L’additif E415, connu aussi sous le nom de gomme xanthane, vient d’être épinglé par une étude scientifique. Selon ses auteurs, il affecterait notre microbiote intestinal et plus particulièrement deux bactéries qui en font partie. Lors de leur fabrication, les aliments dits transformés le sont souvent par différents additifs alimentaires qui sont là pour modifier leur texture, rehausser leurs arômes ou pour améliorer leur durée de conservation. Parmi eux se trouve la gomme xanthane, ou E415, montré du doigt dans une étude scientifique.

Commercialisé depuis les années 60, la gomme xanthane est utilisée dans les vinaigrettes, les plats préparés, les viandes et de nombreux autres produits, pour épaissir les aliments issus de l’industrie agro-alimentaire. Jusqu’à présent considéré comme inoffensif, il vient d’être mis en cause par des chercheurs dans la modification du microbiote intestinal. L'additif E415 est produit par la fermentation du sucre à l'aide de la bactérie Xanthomonas campestris. Ce processus crée alors un liquide gélatineux qui, une fois séché et transformé en poudre sera ajouté aux aliments.
Comme dit précédemment, la gomme xanthane était considérée comme inoffensive en raison de l’incapacité des bactéries intestinales de la digérer.
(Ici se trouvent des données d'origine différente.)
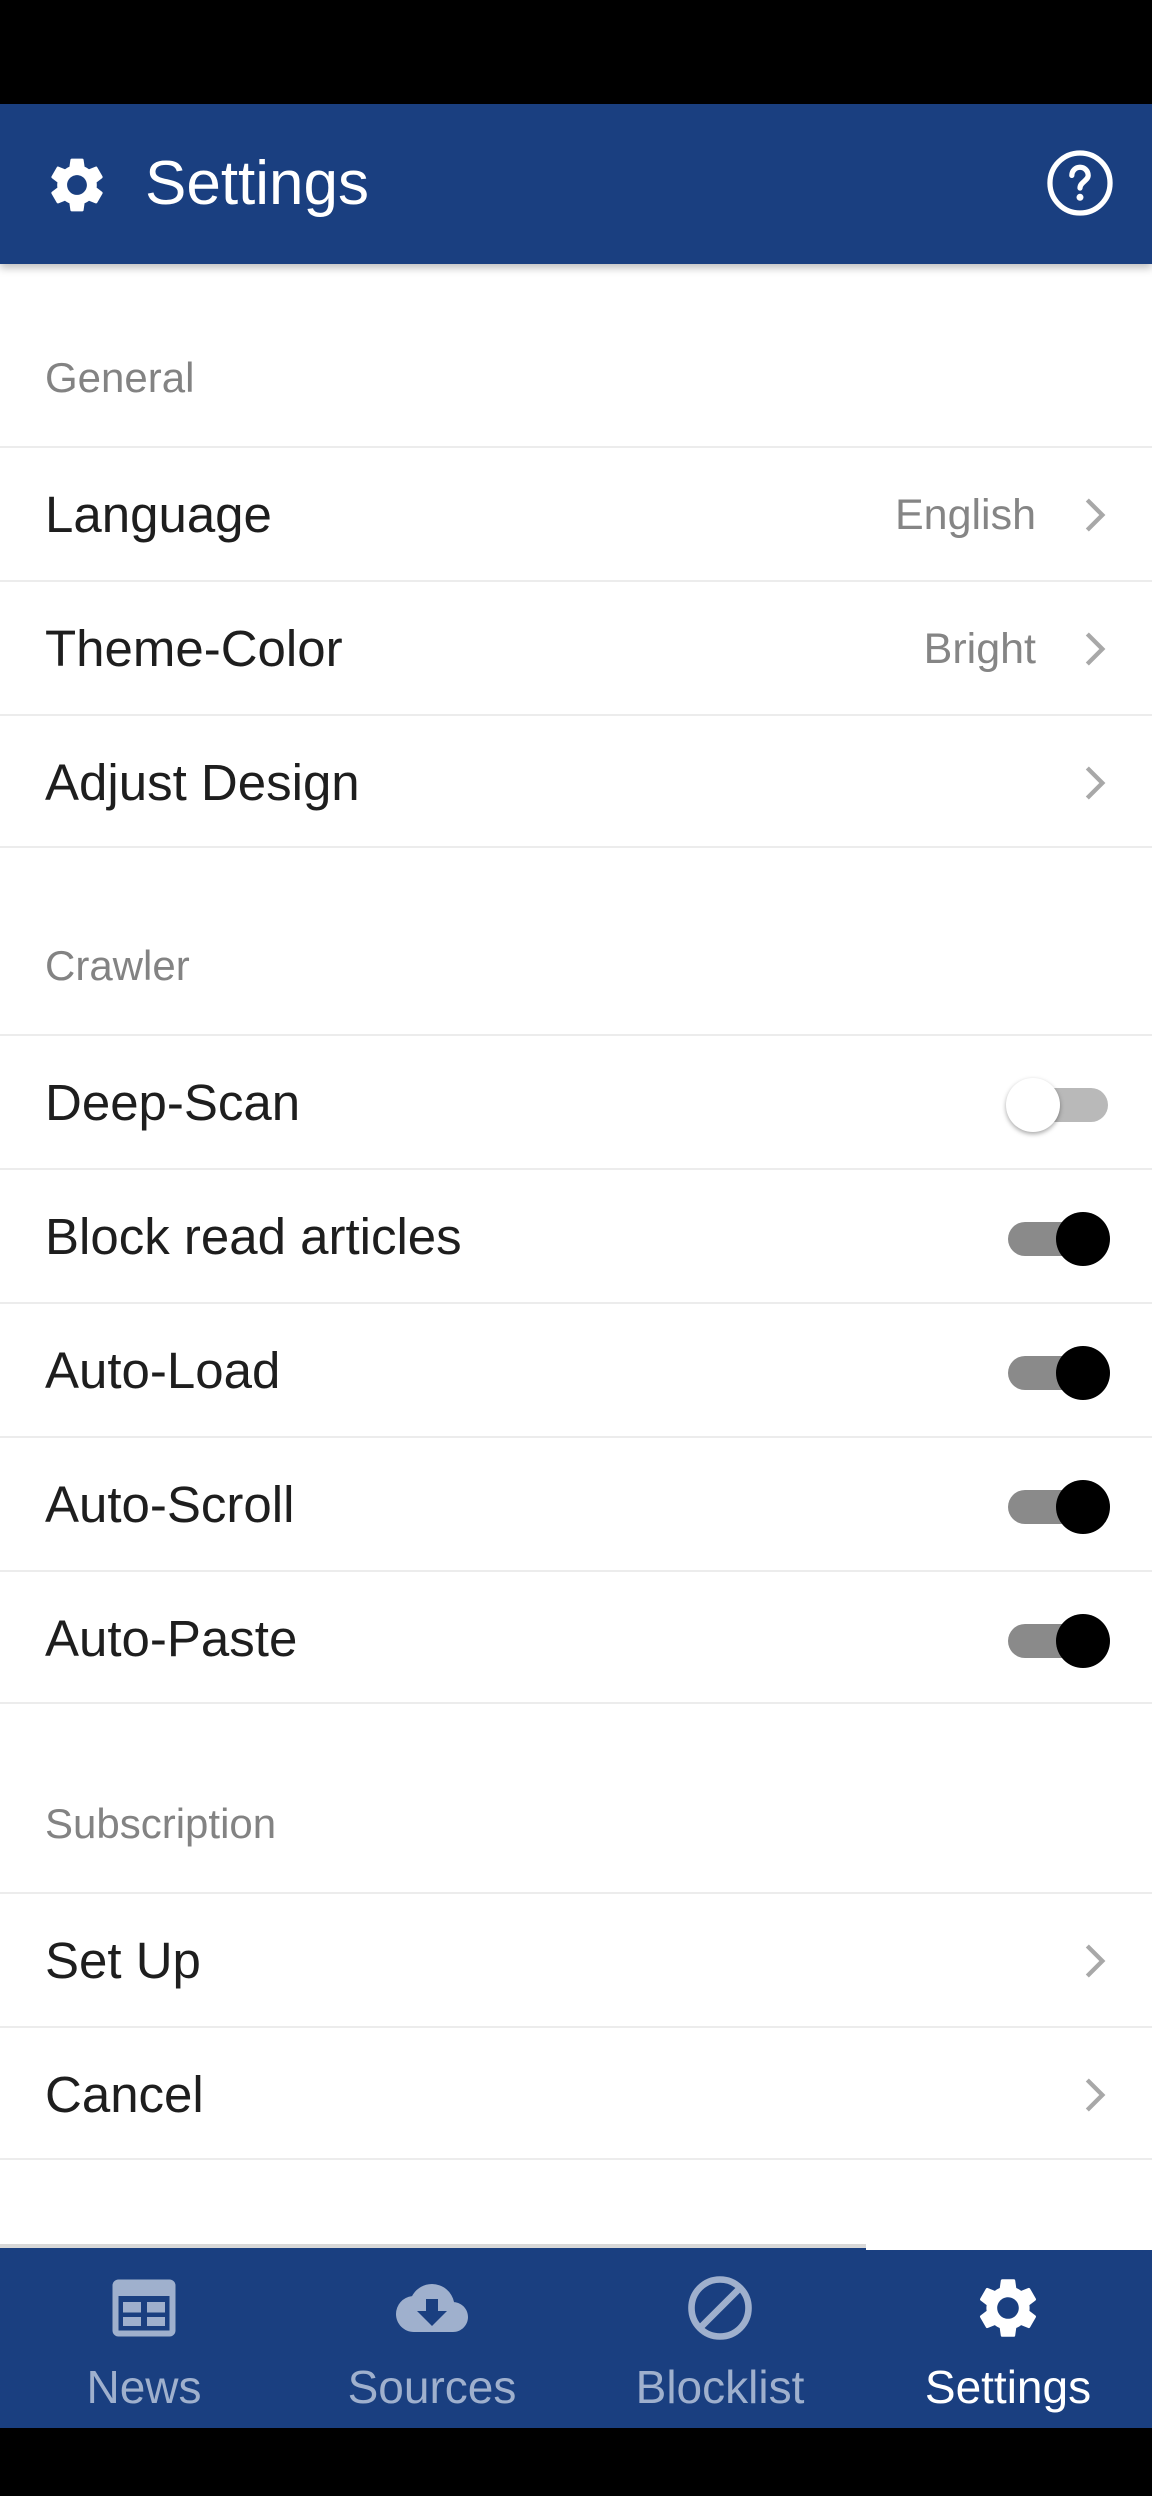 This screenshot has height=2496, width=1152. Describe the element at coordinates (576, 2093) in the screenshot. I see `cancel-subscription-row: Cancel` at that location.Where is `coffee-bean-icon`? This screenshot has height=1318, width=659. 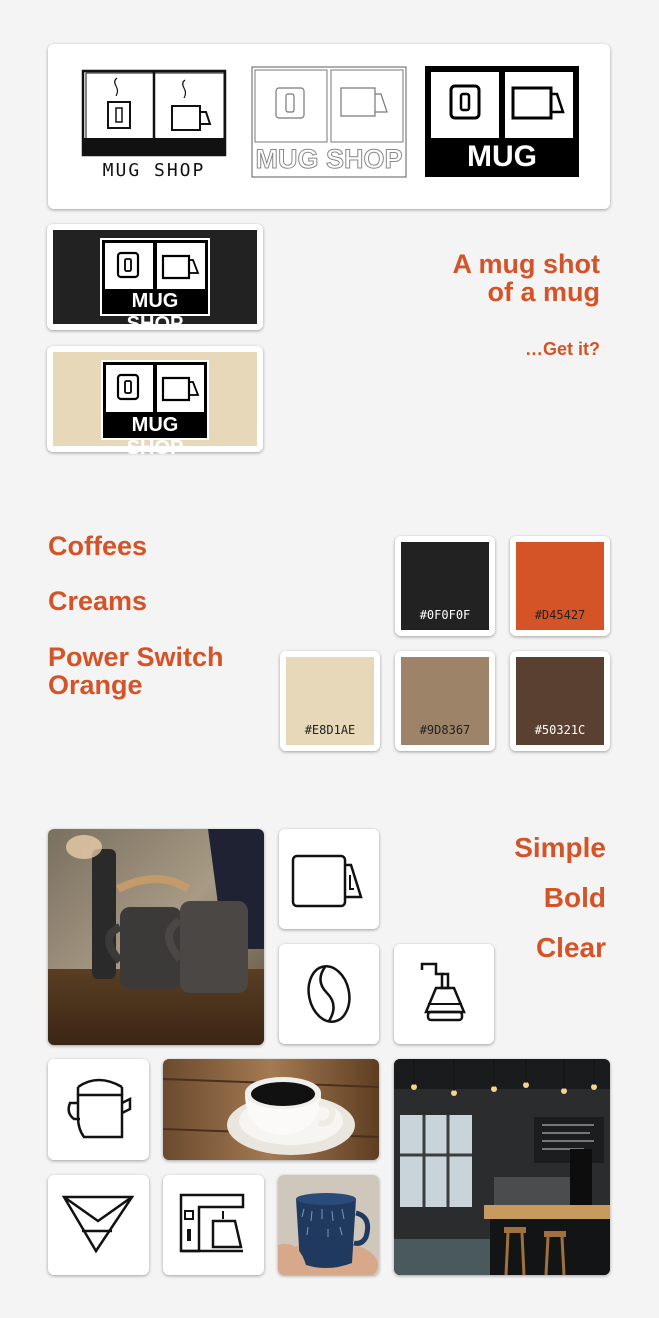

Mais les auteurs de cette étude viennent justement de remettre cette affirmation en question en démontrant que les bactéries sont désormais capables de dégrader cet additif composé de plusieurs sucres.

Ces travaux, qui ont été dirigés par deux chercheurs de l'université du Michigan aux États-Unis ont été publiés dans la revue Nature microbiology. Ils ont ciblé deux bactéries capables de détruire la gomme xanthane, en travaillant sur des modèles murins et par analyses bioinformatiques. La première bactérie appartient à la famille des Ruminococcaceae et la seconde bactérie est Bacteroides intestinalis. Toutes deux sont capables de réduire la molécule E415, dans l’intestin. "La bactérie qui peut digérer la gomme xanthane a été isolée du microbiote intestinal d'un nombre étonnamment élevé de personnes des pays industrialisés", explique Sabina Leanti La Rosa, l'une des chercheuses ayant participé au projet. "Nous avons été surpris de voir à quel point les bactéries intestinales humaines se sont adaptées à cet additif depuis son introduction dans l’alimentation moderne il y a seulement cinquante ans", a-t-elle ajouté.